Estes são só alguns exemplos duma rede enorme de pessoas que se tornou incrivelmente visível nesta crise. Nunca nos sentimos sós, que deve ser a pior coisa no sofrimento. Nunca me senti desapoiada. Senti sempre uma força sobrenatural que me sustentava para ser alegre e otimista sobre a minha recuperação, na maior parte dos dias. Como podia desanimar com tantos a rezar por mim e a abrir os seus corações para mim, a querer fazer tudo para ajudar?

Esta família com laços sobrenaturais que ajuda no material e no espiritual, como as aldeias antigamente, mas numa grande cidade, não substitui a família natural. É maior do que ela, abarca-a e sustenta-a também. Ajuda-nos a nós e também às nossas famílias de forma indireta, se nós estivermos bem.

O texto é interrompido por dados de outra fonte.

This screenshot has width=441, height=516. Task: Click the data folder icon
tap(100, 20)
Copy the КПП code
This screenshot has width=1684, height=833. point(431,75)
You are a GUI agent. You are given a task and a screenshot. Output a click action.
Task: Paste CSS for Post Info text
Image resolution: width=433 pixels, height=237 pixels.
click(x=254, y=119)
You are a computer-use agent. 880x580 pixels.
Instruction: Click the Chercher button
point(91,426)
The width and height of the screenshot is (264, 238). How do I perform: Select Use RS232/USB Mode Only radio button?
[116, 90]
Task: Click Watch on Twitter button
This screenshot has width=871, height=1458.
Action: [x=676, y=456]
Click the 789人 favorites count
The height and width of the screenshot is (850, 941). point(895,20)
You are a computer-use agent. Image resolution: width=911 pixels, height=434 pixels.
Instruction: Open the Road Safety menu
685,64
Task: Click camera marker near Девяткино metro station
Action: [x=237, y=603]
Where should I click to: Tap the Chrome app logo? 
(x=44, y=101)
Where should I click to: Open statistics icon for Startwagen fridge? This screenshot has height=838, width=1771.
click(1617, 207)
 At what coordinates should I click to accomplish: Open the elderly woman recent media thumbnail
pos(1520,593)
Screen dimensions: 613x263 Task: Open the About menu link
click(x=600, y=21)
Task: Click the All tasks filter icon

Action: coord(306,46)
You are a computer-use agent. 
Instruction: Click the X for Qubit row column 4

No hospital, com flores enviadas por uma amiga

Ainda não me ponho de pé sem apoio nem ando depois de dois meses, mas tenho muito, mesmo muito mais sensibilidade e movimento. Tenho superado e surpreendido todas as expetativas dos médicos. Ficam admirados com o meu progresso, pois a recuperação dos nervos é lenta, mas o meu progresso tem sido admirável. Não tem sido um milagre extraordinário, em que não andava e depois milagrosamente me levantei e andei. Mas tem sido um milagre ordinário, estendido durante muitos meses, através de formas ordinárias de ajudas materiais, orações e oferecimentos diários e constantes. Este é o tipo de santidade (diária e ordinária) dos membros do Opus Dei, que me tem sustentado neste milagre de recuperação, que tudo indica que vai ser total. O Papa fala muito na solidão e individualismo nos nossos tempos, mas esta crise tem tirado generosidade e amor de muitas pessoas à nossa volta. Tem provado que é possível partilhar o sofrimento com outros, e assim se torna mais leve. Tem provado que ainda existe uma aldeia na cidade, de entreajuda e amizade.